Idaho Department of Transportation
New Hampshire Department of Motor Vehicles


The state of Idaho's Department of Transportation and the state of New Hampshire's Department of Motor Vehicles (NHDMV) wanted to modernize their data and transfer operations off of their mainframe and onto modern platforms. The dataset sizes for Idaho and New Hampshire were each more than 100 million individual records and each record had a few dozen to a few hundred field values. To add to the challenge, a majority of the tens of billions of individual field values were kept as free-form string fields with sometimes little or no edit validation in place to prevent typographical errors, data-entry errors, or misuse or multiple use of fields.

For these projects, RESPEC staff provided custom-built, data-cleansing, staging, and warehousing infrastructures to help automate and manage the states’ modernization efforts in preparation for migrating to the new systems. The SME Tools Analysis Toolset (STAT), which RESPEC staff designed and built, was an essential part of these operations.

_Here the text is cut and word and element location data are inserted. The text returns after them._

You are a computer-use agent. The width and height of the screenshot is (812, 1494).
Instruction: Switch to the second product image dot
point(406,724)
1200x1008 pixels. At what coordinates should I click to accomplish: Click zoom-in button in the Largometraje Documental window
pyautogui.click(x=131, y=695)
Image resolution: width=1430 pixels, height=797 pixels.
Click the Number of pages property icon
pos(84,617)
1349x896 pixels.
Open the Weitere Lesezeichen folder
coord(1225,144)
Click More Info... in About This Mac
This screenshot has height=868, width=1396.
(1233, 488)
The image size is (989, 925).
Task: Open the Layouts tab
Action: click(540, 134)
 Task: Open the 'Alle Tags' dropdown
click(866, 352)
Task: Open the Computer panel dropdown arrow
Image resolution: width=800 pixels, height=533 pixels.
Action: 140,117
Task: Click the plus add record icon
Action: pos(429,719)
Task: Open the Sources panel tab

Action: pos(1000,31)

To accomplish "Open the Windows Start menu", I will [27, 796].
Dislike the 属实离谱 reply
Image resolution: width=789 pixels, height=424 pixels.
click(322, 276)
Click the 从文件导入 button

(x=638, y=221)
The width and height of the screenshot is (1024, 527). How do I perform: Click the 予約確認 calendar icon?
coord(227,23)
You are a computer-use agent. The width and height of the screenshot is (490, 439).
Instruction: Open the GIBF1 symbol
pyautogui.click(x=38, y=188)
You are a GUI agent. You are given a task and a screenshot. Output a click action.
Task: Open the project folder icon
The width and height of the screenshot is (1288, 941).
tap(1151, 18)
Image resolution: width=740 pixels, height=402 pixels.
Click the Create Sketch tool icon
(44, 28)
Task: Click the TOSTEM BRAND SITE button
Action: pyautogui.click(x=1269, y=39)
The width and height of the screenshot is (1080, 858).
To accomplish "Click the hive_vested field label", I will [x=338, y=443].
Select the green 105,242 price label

STAT provides an interactive user interface that enables subject-matter experts (SMEs) to quickly and easily browse through entire tables, individual columns, distinct value listings, validation exceptions, and data rules violation reports while optionally applying custom filtering and sorting, drilling down into the underlying source records, and exporting results to files for further analysis. A custom-built analytical data store on the back-end allows interactive real-time results, even for very large datasets. Two sets of tools were developed to support two distinct workflows: (1) tools for “undirected data exploration,” to be used early in the modernization process to “preview” the data as well as build up a starting catalog of rules, validations, and issues, and (2) “directed exploration” tools for reviewing the results of applying these rules and validations. In practice, the combination of undirected and directed analyses; real-time query response; and a clean, organized, simplified view of the data has allowed customers to understand their data better.

The ITD and NHDMV projects are ongoing and, with the cleansing, the systems are achieving high levels of accuracy. Both the ITD and NHDMV have expressed great satisfaction with the STAT toolset, which allows them to already see the results of the data-cleansing efforts.